◆ EXTRACT PROVIDED:

It is an enduring mystery as to how necessity—for desperate measures—is converted and presented as a virtue in India. In every democracy, the political leadership conducts a regular dialogue with the people. Every week President Obama speaks on the radio. Heads of government step on the plate and explain cause and consequences of decisions. In India, the political leadership dreads and ducks even a monologue. And when they do speak, it is frequently an exercise to explain indecision. On Friday, India notched a new niche. The Prime Minister addressed the nation. He presented the consequences of indecision as a crisis. The good doctor’s spin doctors dressed up the measures to contain the crisis as virtuous reforms.
There was, however, no explanation on why the economy was in a crisis. The Prime Minister says an “unsustainable increase in government expenditure vis-a-vis government income” would lead to “steep rise in prices and loss of confidence in our economy” as indeed had happened in 1991. The question is did this happen overnight? How did we get here? And who let this happen? Was the writing on the wall in Greek?
And don’t expect the Opposition to ask the hard questions. The political lexicon in India is an ever-evolving one. Conventional definition of support means agreement. In current day politics, support can also mean disagreement. So the Samajwadi Party (SP) can say that it disagrees with all the measures that the government took in mid-September and can yet say we support the government. Take the opposition to FDI in retail. Walmart is already procuring and selling in Madhya Pradesh, Uttar Pradesh and Punjab—states ruled by BJP, SP and Akali Dal. Every horror prophesised should have visited these states. Has it? Ideology is not what you stand for but what or which party you stand against. Try and recall a session where the government was cornered for brazen populism and profligacy.
Since the UPA came to power, the government has institutionalised fiscal profligacy. Any enterprise—and that includes the government—has to run on a sustainable model. It must be able to pay for what it spends and if it is borrowing to spend, it must be for assets that will deliver incomes tomorrow. Between 2004 and 2012, the income of the government has increased three times while borrowings have shot up over seven times from `80,000 crore to `5.9 lakh crore. In 2008-09, government was borrowing about `750 crore a day. This year, it will borrow `1,560 crore every day of which more than half will be used for paying interest and debt service.
The Prime Minister says “money does not grow on trees” but apparently government bonds to fund fiscal deficit do grow on trees. You could argue that the money can be borrowed to create productive assets. Well, consider this: revenue expenditure accounts for 86 per cent of total expenditure whereas capital expenditure accounts for barely 13 per cent. Very simply 86 paise of every rupee the government spends is used on the running of the behemoth while barely 13 paise is available to create roads, bridges etc. Just one figure illustrates profligacy most eloquently. The revenue expenditure budgeted for this year is over `12.8 lakh crore while total borrowings is budgeted at `5.69 lakh crore or nearly half the expenditure of running the government is met through borrowings.

◆ DATA SEGMENT:
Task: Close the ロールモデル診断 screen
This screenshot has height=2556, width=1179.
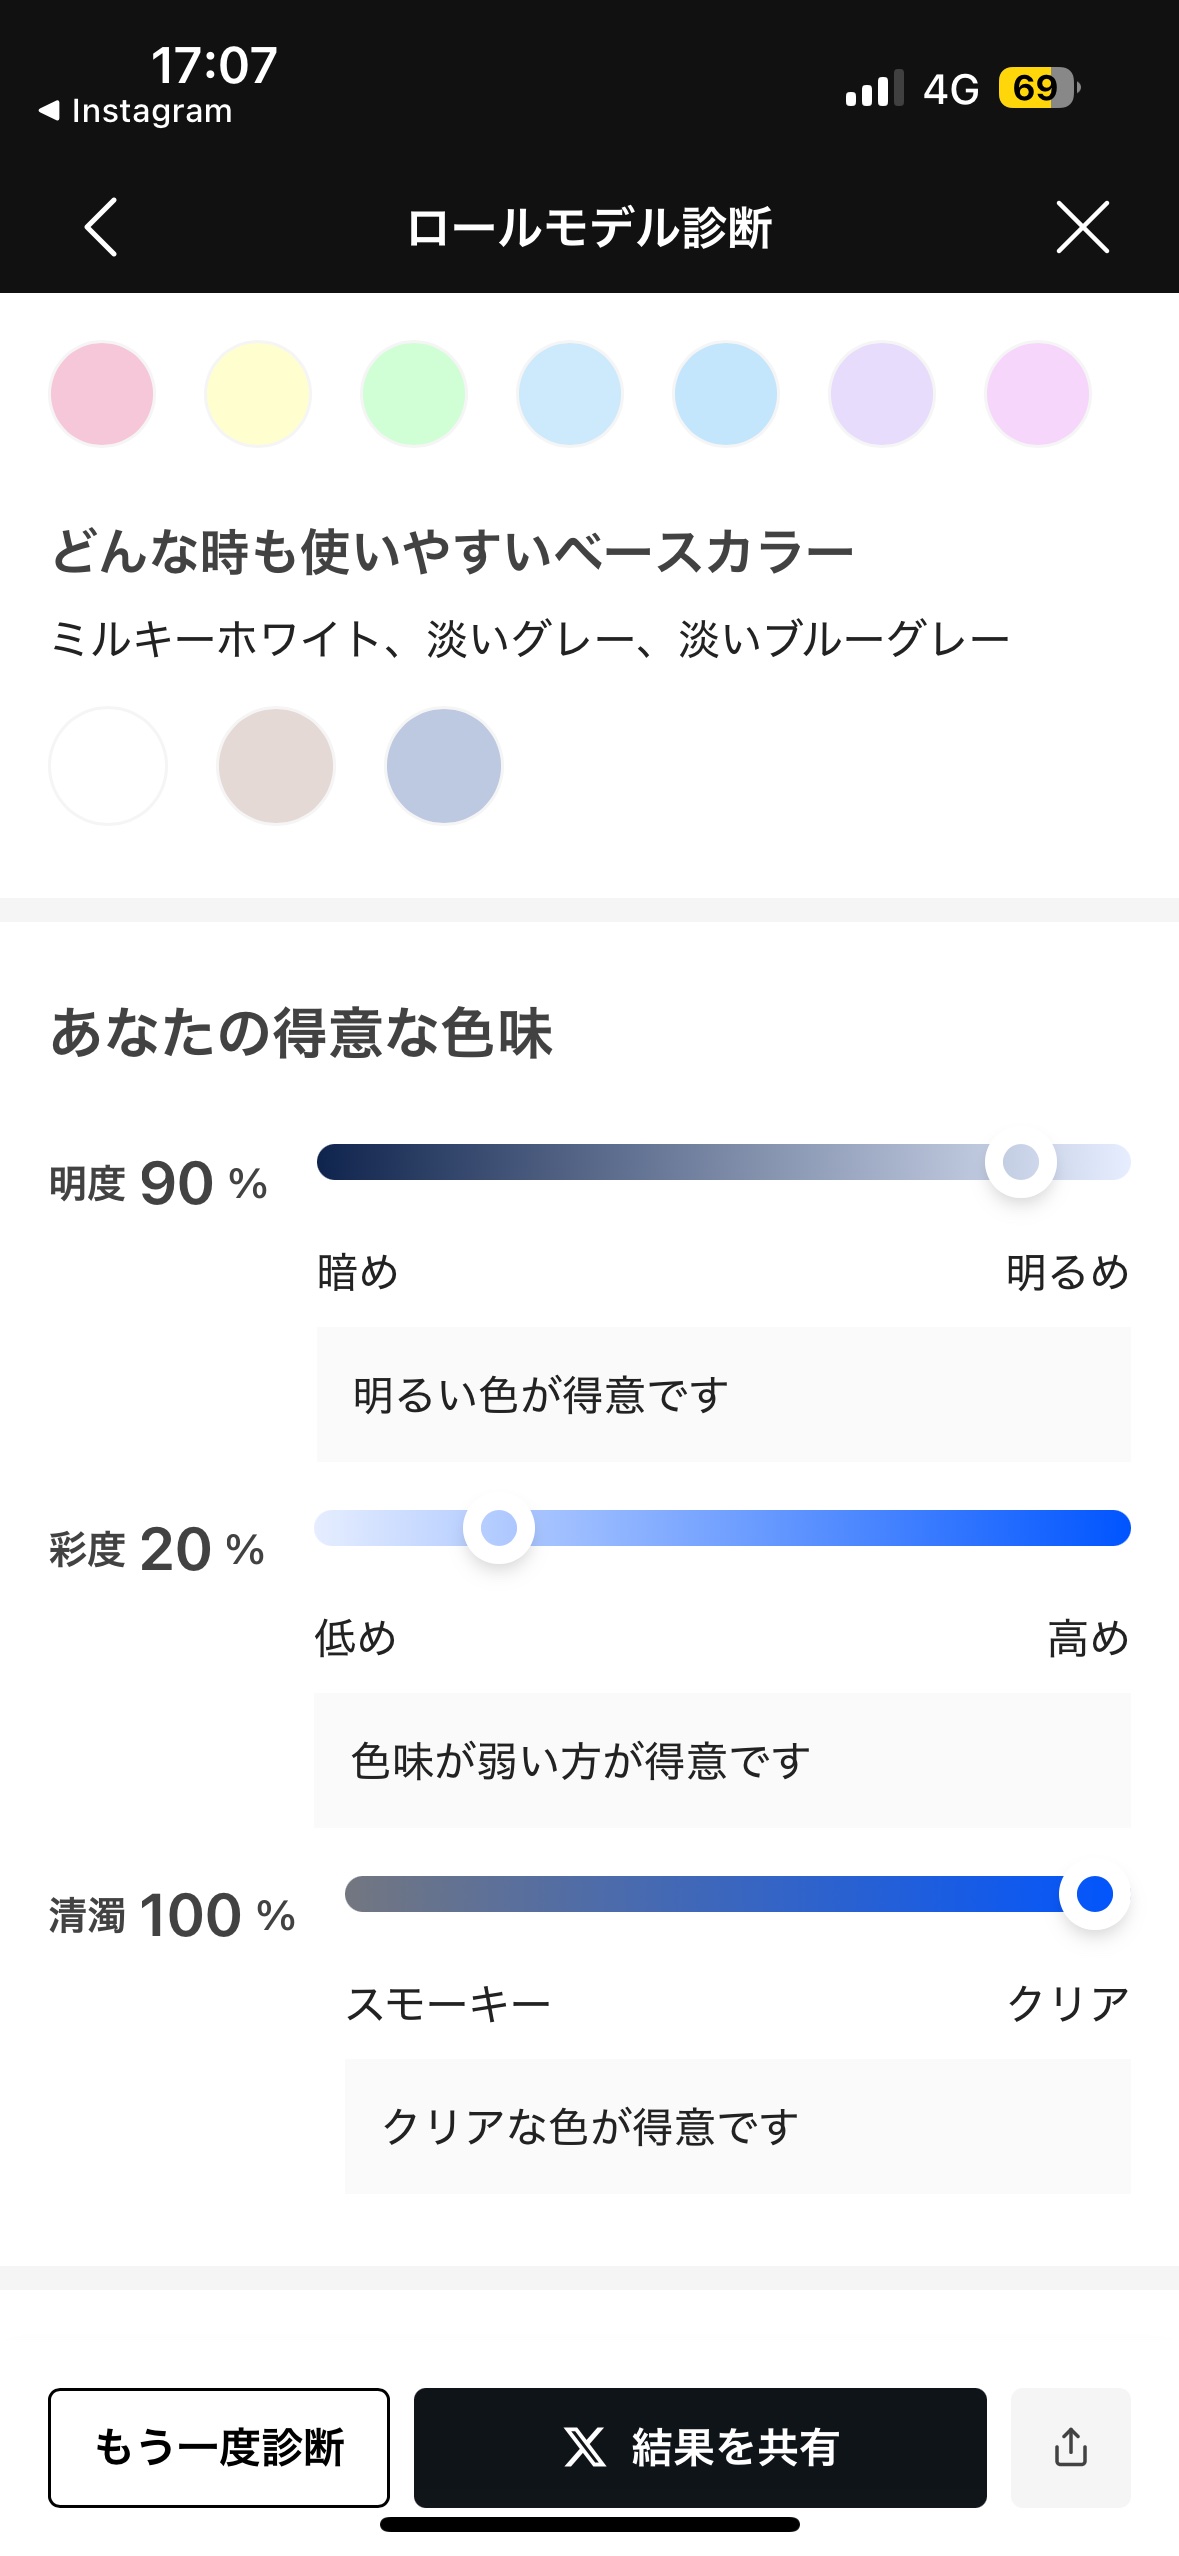Action: 1082,227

◆ EXERCISE DETAILS: Pick up the opinion piece on India's fiscal crisis and government borrowing, given above the data, and write its next paragraph.

◆ THE RESPONSE:
Reflecting on the crisis in the low-growth high-entitlement economy of Europe, the Prime Minister says, “The world is not kind to those who do not tackle their own problems. Many European countries are in this position today. They cannot pay their bills and are looking to others for help.” What about the government of India? Why is there no movement on cutting government expenditure? There is no dearth of committees and commissions who have studied this and submitted their recommendations. The Second Administrative Reforms Commission has submitted 15 reports—the last one in April 2009. It is an official secret as to how many of them have been implemented.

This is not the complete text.